Fot. apsz |
W przypadku braku miejsc w tradycyjnych domach studenckich i konkurencyjnych cenowo kwater i mieszkań na wynajem, prywatny akademik może okazać się niezłą alternatywą. Pod warunkiem dobrej lokalizacji, standardu i ceny.
Taka działalność może się też okazać opłacalna dla tych obiektów noclegowych, które z racji standardu, lokalizacji, czy specyficznej konstrukcji budynku, nie mogą sprostać coraz silniejszej konkurencji.
Nie namawiamy, jednak podobnie jak w przypadku pomysłu na przekształcenie nierentownego hotelu w gościnną siedzibę dla starszych wiekiem rezydentów, ale nie dom starców ( więcej: http://www.e-hotelarstwo.com/aktualnosci/ciekawostki?more=852976576 ), podsuwamy pewną ideę.
Jednak rozważając zmianę profilu należy wziąć pod uwagę, że – póki co – liczba studentów, a co za tym idzie i szkół wyższych, maleje. I nie jest spowodowane tylko niżem demograficznym.

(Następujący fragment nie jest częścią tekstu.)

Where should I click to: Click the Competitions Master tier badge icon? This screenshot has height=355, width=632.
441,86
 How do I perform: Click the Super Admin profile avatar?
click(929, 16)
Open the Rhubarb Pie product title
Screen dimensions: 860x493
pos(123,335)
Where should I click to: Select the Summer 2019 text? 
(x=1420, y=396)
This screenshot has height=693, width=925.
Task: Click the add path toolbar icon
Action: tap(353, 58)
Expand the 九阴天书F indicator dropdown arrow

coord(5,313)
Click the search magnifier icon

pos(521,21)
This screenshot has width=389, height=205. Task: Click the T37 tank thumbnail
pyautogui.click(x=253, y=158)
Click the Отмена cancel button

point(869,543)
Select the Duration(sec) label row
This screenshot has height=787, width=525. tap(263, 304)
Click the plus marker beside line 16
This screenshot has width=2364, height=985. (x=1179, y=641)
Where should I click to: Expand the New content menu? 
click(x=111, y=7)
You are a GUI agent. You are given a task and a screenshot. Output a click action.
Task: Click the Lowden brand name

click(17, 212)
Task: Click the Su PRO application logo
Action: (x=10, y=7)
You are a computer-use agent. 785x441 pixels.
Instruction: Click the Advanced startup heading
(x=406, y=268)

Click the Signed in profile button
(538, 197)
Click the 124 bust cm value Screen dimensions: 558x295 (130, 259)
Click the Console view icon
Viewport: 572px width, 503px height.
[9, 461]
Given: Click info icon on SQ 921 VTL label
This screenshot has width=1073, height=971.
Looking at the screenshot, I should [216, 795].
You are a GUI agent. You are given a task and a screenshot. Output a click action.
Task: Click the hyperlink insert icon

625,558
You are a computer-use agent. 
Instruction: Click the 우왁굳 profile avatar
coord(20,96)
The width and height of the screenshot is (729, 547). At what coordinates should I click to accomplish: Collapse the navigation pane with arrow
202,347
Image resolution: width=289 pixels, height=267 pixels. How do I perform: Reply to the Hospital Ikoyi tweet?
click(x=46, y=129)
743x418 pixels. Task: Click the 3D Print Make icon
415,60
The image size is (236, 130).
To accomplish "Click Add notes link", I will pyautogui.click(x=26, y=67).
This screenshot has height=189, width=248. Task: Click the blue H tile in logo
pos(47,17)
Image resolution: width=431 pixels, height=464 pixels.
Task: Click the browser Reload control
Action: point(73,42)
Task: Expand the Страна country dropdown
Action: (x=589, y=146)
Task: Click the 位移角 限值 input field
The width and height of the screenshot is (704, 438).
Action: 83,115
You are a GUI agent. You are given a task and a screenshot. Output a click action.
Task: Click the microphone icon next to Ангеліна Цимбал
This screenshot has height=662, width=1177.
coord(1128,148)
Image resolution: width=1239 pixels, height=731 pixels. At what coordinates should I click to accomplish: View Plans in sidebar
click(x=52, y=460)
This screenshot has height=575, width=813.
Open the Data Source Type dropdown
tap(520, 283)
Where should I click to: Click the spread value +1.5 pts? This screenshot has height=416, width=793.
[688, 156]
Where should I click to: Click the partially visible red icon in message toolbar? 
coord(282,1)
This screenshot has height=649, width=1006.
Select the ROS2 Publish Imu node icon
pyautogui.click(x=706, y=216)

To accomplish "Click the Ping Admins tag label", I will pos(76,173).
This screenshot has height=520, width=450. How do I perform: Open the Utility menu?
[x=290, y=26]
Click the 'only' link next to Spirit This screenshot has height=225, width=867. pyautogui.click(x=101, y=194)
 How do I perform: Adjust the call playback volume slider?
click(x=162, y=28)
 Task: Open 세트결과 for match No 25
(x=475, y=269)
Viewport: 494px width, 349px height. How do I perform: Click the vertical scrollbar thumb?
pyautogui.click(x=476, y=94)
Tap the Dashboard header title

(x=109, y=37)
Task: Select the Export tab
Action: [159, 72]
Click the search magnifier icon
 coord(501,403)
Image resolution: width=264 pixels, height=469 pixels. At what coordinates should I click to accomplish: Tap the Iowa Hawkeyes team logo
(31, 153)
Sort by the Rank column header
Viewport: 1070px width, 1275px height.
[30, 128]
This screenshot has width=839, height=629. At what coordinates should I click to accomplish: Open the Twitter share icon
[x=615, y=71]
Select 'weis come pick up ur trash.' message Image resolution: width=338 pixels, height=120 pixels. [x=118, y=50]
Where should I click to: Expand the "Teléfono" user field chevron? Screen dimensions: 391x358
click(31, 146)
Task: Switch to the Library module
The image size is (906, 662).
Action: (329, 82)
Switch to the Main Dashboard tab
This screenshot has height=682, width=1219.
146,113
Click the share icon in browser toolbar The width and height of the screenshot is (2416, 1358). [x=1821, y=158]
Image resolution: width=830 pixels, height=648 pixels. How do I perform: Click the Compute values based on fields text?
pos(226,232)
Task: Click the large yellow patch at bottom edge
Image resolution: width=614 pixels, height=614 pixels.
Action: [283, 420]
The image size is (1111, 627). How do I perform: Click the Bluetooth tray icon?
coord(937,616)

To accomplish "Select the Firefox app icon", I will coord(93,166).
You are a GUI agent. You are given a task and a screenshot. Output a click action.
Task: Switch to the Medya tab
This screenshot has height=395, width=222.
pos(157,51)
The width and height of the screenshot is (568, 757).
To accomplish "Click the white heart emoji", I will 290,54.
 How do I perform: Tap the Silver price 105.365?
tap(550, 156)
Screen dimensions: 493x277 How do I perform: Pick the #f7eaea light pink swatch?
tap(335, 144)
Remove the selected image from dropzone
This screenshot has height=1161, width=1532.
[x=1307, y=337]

Budowę akademików w wybranych miastach europejskich planuje też koncern meblowy Ikea – więcej: www.e-hotelarstwo.com/aktualnosci/inwestycje?more=984834332
Zdjęcie: Sytuacja niemal odwrotna od sugerowanej w tekście – jedna z warszawskich szkół wyższych mieści się w budynku, w który został zbudowany jako hotel i pod nazwą Savoy funkcjonował do II wojny światowej.